* Exercise prompt *
Return each line of the entries that mentions the word "icon".

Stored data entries
▽

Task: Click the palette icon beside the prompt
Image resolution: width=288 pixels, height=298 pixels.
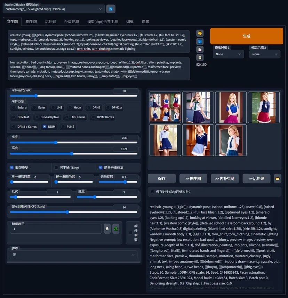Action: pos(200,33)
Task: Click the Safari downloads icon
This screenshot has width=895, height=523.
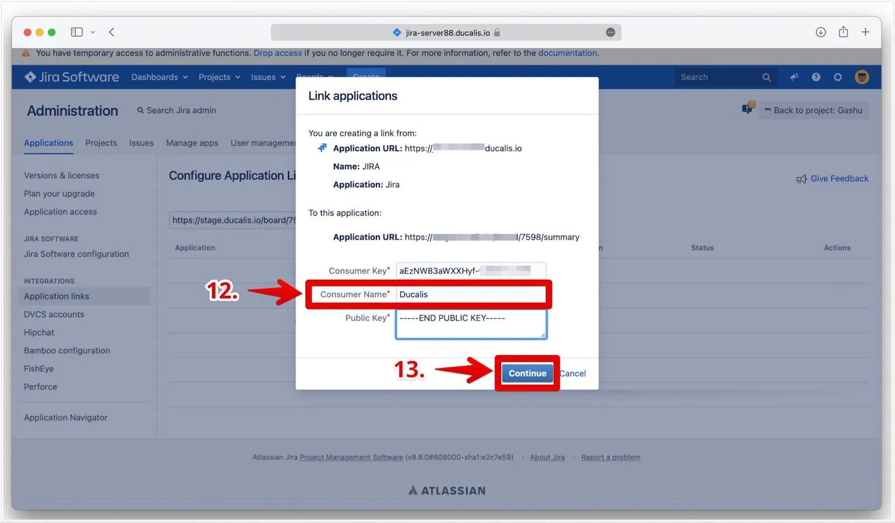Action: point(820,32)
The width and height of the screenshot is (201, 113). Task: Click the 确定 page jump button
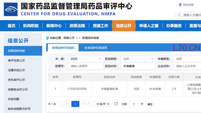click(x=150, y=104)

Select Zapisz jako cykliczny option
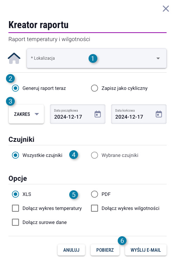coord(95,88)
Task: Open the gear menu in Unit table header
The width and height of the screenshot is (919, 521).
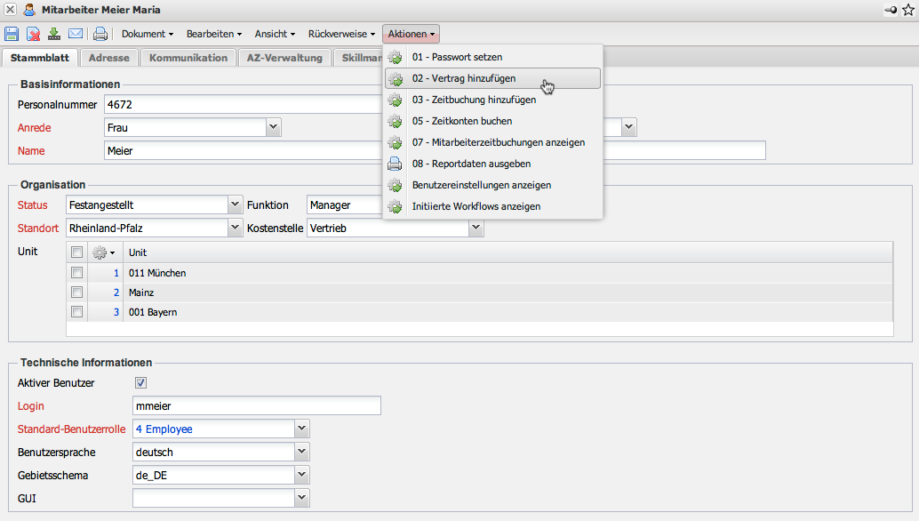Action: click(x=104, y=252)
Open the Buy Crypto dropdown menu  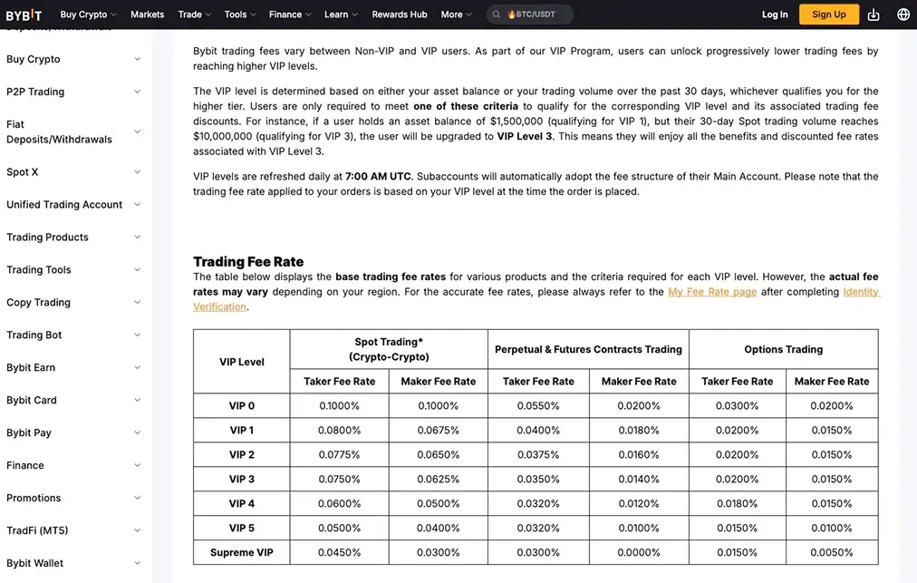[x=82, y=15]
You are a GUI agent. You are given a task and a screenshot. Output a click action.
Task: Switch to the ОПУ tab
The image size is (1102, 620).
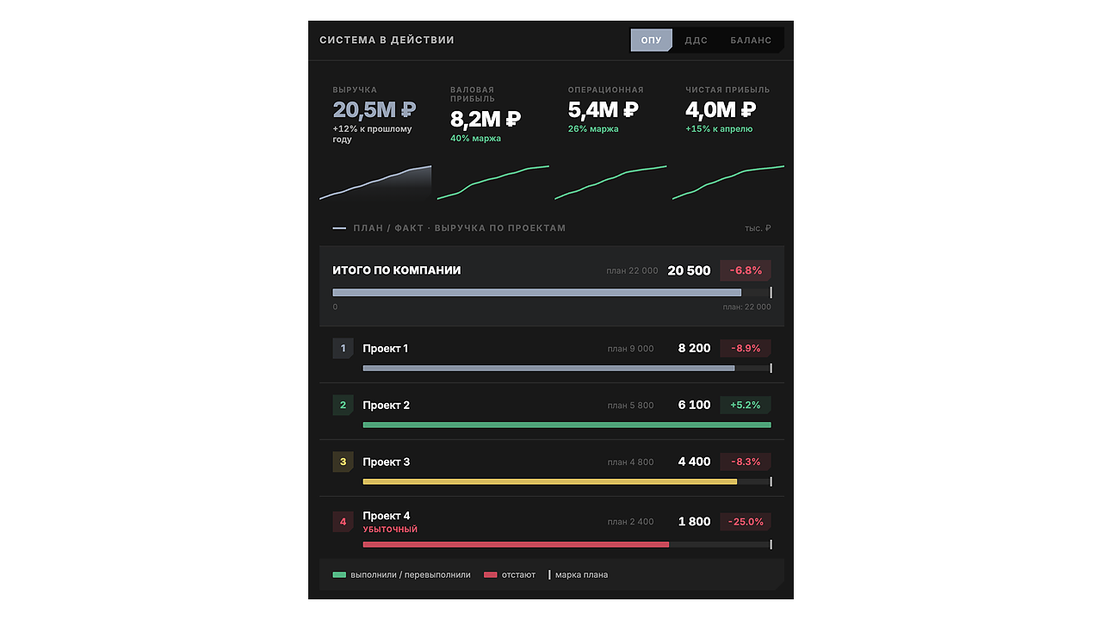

△

* Task result *
Task: Click the palette icon beside the prompt
Task: Click the Safari downloads icon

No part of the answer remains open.